→ EXERCISES TO COMPLETE:
**1)** In the course review, what is the title of the 2017 transformer paper it names as the starting point?
**2)** Resume the course review, picking up right after its final bullet point.

I recently reviewed “Generative AI: Working with Large Language Models” by Jonathan Fernandes, which provided a solid overview of the evolution of popular large language models. While the course material is already a bit outdated given advances like OpenAI’s GPT-3.5 and GPT-4 that have come out since — the author subsequently released a separate course on the latter, “GPT-4: The New GPT Release and What You Need to Know” — you should still find it to be a useful primer on how we got from the seminal transformer paper in 2017 (“Attention is All You Need”) to today’s state-of-the-art, particularly if you’re at least a little technical.

Some key takeaways include:

  • How transfer learning enables models to get broad language exposure through pre-training on massive datasets, then specialise with minimal labeled data through fine-tuning. This is a clever approach and key for #enterprise adoption of #AI.
  • Big Tech strategies to train “small” large language models like Google’s BERT (and Hugging Face’s relatively svelte DistilBERT) at one end of the spectrum, or go “large” with Microsoft/NVIDIA’s Megatron-Turing NLG model at the other; not surprising when you’re the company making the chips, but the results may not be what you expect!
  • Innovations like sparse activations (GLaM) and parallelism (PaLM) that allow training massive models without unsustainable power demands. Relevant for those deploying Generative AI in production.

→ INPUT DATA:
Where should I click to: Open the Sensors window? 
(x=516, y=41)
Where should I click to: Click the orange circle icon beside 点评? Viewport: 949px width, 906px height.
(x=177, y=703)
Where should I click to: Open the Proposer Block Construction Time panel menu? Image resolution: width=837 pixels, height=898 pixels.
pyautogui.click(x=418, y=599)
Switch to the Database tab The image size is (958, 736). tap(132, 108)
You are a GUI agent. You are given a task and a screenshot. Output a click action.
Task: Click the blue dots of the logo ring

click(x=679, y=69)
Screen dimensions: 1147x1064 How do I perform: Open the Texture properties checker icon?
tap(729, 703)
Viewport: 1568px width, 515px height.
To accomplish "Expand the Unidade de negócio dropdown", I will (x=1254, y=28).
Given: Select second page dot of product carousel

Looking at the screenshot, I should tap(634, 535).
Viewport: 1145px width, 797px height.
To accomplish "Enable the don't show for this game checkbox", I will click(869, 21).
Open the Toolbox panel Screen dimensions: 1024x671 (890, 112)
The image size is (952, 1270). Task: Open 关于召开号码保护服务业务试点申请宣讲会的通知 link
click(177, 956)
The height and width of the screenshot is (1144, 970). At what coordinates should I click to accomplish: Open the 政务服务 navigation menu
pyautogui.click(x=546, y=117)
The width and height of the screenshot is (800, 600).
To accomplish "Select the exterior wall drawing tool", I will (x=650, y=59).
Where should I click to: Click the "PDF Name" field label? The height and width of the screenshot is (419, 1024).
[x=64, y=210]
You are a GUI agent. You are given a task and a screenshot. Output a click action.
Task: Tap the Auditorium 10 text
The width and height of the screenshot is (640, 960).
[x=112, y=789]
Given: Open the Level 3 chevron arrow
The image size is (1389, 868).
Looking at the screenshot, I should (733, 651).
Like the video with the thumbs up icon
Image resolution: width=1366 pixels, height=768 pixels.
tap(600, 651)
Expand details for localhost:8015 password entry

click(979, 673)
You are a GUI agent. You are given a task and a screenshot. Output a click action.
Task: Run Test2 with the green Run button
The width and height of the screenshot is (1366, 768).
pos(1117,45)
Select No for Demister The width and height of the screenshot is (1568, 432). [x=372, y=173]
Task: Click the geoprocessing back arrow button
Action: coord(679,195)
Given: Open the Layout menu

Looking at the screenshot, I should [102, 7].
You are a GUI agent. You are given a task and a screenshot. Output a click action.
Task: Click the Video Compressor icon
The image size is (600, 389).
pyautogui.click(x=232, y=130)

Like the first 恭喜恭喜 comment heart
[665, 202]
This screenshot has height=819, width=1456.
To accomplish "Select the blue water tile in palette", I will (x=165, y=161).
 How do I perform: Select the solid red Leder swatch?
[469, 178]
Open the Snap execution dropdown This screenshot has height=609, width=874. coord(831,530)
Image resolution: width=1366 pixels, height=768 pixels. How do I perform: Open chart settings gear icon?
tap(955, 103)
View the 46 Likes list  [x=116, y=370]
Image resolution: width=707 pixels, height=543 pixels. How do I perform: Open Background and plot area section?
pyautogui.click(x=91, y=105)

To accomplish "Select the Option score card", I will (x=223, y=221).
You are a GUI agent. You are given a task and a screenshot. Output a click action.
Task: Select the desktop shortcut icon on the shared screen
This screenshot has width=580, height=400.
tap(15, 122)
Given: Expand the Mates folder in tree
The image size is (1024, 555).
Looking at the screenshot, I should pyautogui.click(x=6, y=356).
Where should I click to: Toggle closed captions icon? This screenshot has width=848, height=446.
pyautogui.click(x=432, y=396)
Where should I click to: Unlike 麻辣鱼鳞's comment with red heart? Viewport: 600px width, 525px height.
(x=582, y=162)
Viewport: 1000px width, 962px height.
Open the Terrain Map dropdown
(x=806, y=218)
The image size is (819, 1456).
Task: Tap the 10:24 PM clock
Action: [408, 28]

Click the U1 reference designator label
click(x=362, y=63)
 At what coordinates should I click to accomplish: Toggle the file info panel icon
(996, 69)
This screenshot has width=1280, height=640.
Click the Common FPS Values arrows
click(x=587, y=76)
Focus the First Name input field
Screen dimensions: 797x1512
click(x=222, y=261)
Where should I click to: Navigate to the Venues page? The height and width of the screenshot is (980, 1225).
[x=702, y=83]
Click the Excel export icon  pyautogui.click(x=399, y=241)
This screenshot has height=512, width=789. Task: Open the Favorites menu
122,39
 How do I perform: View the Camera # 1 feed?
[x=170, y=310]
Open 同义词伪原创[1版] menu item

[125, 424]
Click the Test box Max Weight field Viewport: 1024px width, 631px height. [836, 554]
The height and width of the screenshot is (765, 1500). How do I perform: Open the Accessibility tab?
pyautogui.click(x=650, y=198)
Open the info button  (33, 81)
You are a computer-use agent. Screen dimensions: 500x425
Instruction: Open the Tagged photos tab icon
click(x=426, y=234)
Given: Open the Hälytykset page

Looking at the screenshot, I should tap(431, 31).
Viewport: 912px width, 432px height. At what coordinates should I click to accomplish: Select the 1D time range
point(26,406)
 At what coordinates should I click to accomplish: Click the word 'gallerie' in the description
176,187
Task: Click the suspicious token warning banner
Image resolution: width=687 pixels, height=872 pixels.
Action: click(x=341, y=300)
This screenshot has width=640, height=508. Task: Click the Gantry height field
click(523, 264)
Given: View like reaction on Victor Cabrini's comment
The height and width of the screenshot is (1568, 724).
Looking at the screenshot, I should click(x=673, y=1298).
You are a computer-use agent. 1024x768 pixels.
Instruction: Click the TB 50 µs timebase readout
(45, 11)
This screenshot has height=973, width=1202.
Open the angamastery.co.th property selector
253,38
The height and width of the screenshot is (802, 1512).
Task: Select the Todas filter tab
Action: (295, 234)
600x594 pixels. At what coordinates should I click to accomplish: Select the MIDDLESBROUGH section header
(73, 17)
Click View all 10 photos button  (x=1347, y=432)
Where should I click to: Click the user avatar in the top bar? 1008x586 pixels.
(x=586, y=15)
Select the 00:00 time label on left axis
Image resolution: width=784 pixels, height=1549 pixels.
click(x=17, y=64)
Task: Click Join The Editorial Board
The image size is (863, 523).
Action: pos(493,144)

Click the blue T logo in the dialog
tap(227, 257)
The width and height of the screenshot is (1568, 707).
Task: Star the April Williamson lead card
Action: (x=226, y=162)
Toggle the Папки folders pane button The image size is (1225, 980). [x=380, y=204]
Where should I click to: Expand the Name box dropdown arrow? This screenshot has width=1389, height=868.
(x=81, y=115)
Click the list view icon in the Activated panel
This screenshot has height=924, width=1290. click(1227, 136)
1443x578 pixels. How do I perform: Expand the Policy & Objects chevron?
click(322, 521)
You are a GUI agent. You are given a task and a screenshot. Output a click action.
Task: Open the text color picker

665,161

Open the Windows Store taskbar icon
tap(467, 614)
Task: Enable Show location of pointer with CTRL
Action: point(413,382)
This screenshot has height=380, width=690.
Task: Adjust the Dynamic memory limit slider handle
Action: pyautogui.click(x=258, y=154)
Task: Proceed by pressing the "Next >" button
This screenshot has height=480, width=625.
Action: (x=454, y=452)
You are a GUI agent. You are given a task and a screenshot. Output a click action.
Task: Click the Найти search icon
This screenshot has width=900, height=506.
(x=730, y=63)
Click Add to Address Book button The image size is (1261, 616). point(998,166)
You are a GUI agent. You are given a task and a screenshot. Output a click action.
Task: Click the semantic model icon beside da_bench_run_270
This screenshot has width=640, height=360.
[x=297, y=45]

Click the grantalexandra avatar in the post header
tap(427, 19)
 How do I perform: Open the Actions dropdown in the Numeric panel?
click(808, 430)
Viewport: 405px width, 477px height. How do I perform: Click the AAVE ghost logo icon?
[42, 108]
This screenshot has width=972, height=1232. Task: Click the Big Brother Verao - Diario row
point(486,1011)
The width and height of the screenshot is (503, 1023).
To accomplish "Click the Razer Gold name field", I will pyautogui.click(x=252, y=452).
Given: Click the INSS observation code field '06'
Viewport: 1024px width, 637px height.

→ ANSWERS TO THIS EXERCISE:
**1)** "Attention is All You Need"

**2)**
  • The concept of scaling laws showing that you get better performance by increasing model size, data size, and compute together. Also assumptions about same that proved to be incorrect.
  • How some models may have been over-sized; Google DeepMind’s Chinchilla showed you can surpass larger under-trained models with less parameters and more training data!
  • Efforts like OPT and BLOOM open-sourcing these large models so more researchers can experiment. Important for democratising AI, and more open than the likes of Meta’s LLaMA (making models, weights, and/or data sets available).

For anyone looking to get up to speed on the evolution of large language models, I’d recommend this course as a solid starting point. If nothing else it’s interesting to see how we got to where we are today.

Please do share any other solid artificial intelligence resources my friends & followers may find useful.